[TowerTalk] Climbing belts/harnesses demonstration

Bill Coleman aa4lr at arrl.net
Wed Jun 14 22:10:29 EDT 2006

On Jun 14, 2006, at 10:35 AM, Mike Bragassa wrote:

> 1. Six foot conventional lanyard: 2500# (ouch!)
> 2. Six foot lanyard w/ sewn fold-out layers (shock absorbing): 700#  
> (still
> "ouch")

As ouchy as both these might be, it's still better than the big ouch  
at the bottom of the tower.

> He also mentioned that always someone should be present while the  
> climber is
> working in the tower and have a plan in the event of a fall.

I ALWAYS do this. I always have a spotter who watches my climb and  
can call 911 if I do something stupid.

There was a local ham who did a climb while his wife and kids were  
away from the house. It was a slightly drizzly November day, and he  
was hand-carrying an MFJ antenna analyzer to the top of the tower. No  
telling how high he got, but he lost his grip and fell. When the  
family got back home a couple of hours later, he was already dead. If  
he had gotten immediate medical attention, he may have survived.

My kids and wife often hate the "spotter" duty, but I won't climb  
with out them. Plus, I won't climb in poor conditions, and I am  
always hooked to the tower, even though that slows the climb.

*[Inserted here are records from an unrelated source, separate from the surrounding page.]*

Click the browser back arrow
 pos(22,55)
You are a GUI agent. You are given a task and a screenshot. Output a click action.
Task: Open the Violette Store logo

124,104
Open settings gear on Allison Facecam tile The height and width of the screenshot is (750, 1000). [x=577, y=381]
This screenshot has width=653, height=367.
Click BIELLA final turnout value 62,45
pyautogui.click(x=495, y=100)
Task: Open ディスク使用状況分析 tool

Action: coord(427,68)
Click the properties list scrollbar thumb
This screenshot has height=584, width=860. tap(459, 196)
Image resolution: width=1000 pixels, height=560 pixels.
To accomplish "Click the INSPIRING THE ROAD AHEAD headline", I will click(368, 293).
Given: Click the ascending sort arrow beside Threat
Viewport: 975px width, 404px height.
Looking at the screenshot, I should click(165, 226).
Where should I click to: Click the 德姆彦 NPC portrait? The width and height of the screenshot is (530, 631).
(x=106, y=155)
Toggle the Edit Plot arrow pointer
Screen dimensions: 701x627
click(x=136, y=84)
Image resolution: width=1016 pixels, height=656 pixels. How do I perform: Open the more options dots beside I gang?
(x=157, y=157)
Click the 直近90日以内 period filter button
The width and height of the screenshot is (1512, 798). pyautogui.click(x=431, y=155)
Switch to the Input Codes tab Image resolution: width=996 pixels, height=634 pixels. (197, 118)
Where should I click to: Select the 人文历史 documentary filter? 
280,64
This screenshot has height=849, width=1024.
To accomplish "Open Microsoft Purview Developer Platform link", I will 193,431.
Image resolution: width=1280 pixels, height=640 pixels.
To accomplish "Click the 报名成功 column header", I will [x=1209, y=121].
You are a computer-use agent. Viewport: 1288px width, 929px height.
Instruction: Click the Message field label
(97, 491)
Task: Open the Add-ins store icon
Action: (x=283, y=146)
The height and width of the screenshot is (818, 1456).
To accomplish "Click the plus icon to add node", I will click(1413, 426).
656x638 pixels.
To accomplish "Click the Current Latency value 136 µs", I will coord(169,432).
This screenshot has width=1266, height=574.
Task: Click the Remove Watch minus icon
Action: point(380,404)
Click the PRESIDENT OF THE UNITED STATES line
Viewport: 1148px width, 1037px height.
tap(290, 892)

> He demo'd one little gadget, like a reeled-up harness, that you  
> hook ahead
> of your climb that catch's you immediately; with no drop at all;  
> much, I
> think, as a vehicle safety belt does. Gradual  movement around the  
> tower or
> climbing does not set it off; but a "instant thrust" (my words)  
> does; again,
> much like a vehicle safety belt.

Sounds like an Otis-like device. These are used to prevent elevators  
from falling.

Bill Coleman, AA4LR, PP-ASEL        Mail: aa4lr at arrl.net
Quote: "Not within a thousand years will man ever fly!"